Pedestrians pass TD Bank in Toronto on June 4.Sammy Kogan/The Globe and Mail
John Turley-Ewart is a regulatory compliance consultant and Canadian banking historian.
TD Bank’s TD-T now US$3-billion provision for anticipated record U.S. regulatory penalties puts Canadian bank supervision in the international spotlight, and the look isn’t good.
The U.S. case against TD claims that from 2016 to 2021, US$653-million in illegal drug money was successfully laundered through TD branches in three U.S. states. Because of TD’s ineffective anti-money laundering (AML) controls, U.S. officials claim drug traffickers expanded their operations throughout the United States and internationally.
The impact of TD’s regulatory compliance lapses on the bank is there for all to see. In its latest quarterly report, TD added to its existing US$400-million provision for U.S. regulatory fines with a startling US$2.6-billion provision, declared a quarterly loss of 14 cents a share, and sold off more than 40 million shares it owned in Charles Schwab Corp. to shore up its Tier 1 capital ratio – money banks hold in reserve to absorb potential future losses from normal banking operations.
Ambitions to expand TD in the U.S. are on hold.
All this comes at a moment in Canada when our economy is teetering on a recession. This prospect has already given TD cause to put aside more than a billion dollars this quarter to cover potential loan losses owing to rising unemployment and high interest rates. Meanwhile, TD is simultaneously spending millions on severance packages as it attempts to reduce operational costs by cutting jobs.
Yet the failure here goes beyond TD. It points to ineffective supervision by Canada’s bank regulator, the Office of the Superintendent of Financial Institutions, whose responsibility includes preventing this exact situation.
To be specific, OSFI’s 2014 Guideline E-13 spells out the key controls a bank must have in place to manage regulatory compliance risk “in any jurisdiction in which it operates.”
This means OSFI must be satisfied that our banks operating subsidiaries in countries such as the U.S. have the required and effective controls to comply with U.S. regulations.

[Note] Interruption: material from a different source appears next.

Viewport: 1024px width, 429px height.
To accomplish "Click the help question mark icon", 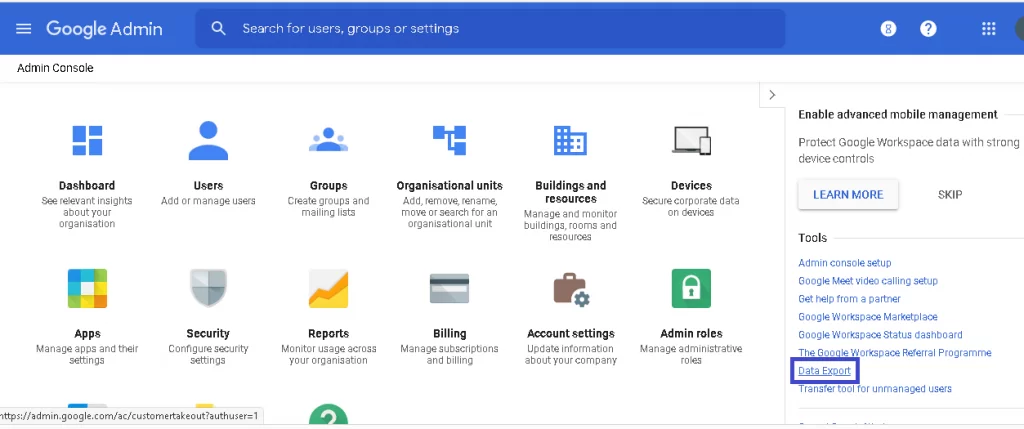I will 928,28.
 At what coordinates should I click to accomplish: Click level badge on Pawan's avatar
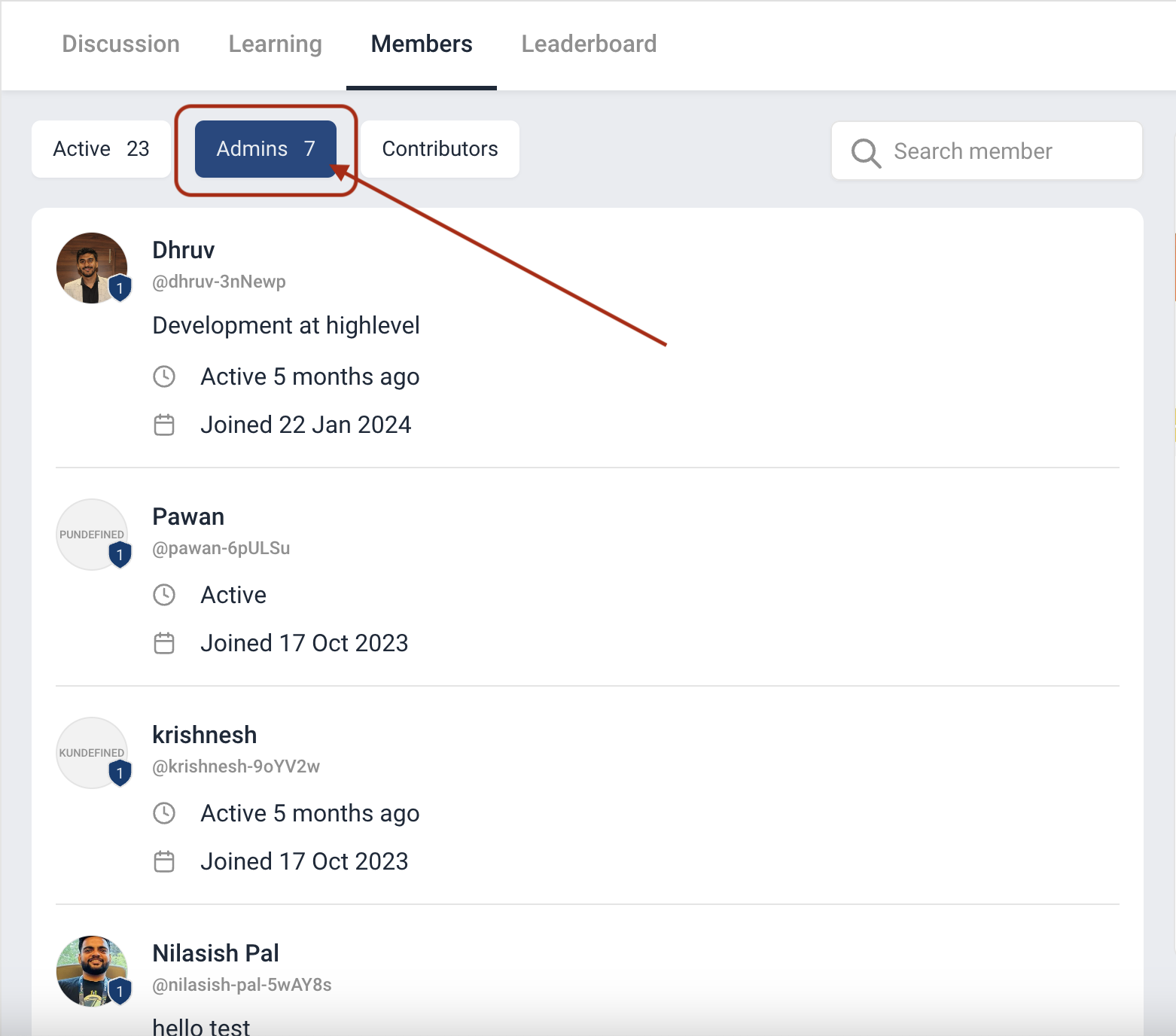click(x=120, y=555)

That satisfaction is determined through the regulator’s supervision of the banks. OSFI states that the “intensity of supervision will depend on the nature, size, complexity and risk profile of … [the bank] and potential consequences of the [bank’s] failure.”
The “intensity of supervision” would in effect measure the amount of risk OSFI assigned to issues (e.g. AML) and institutions. And “failure” means a case such as TD’s current one – having inadequate regulatory compliance management controls.
Canada’s bank supervisor misread the risk associated with AML that Canadian banks face in the U.S., and how at risk TD was. It’s a point that OSFI itself ironically confirmed in May this year when it conducted a long-after-the-fact assessment of TD’s compliance framework only to come to the somewhat obvious finding of deficiencies and weaknesses in TD’s AML controls.
If OSFI had effectively understood that risk years ago and exercised early interventions TD would most likely be in a better spot today.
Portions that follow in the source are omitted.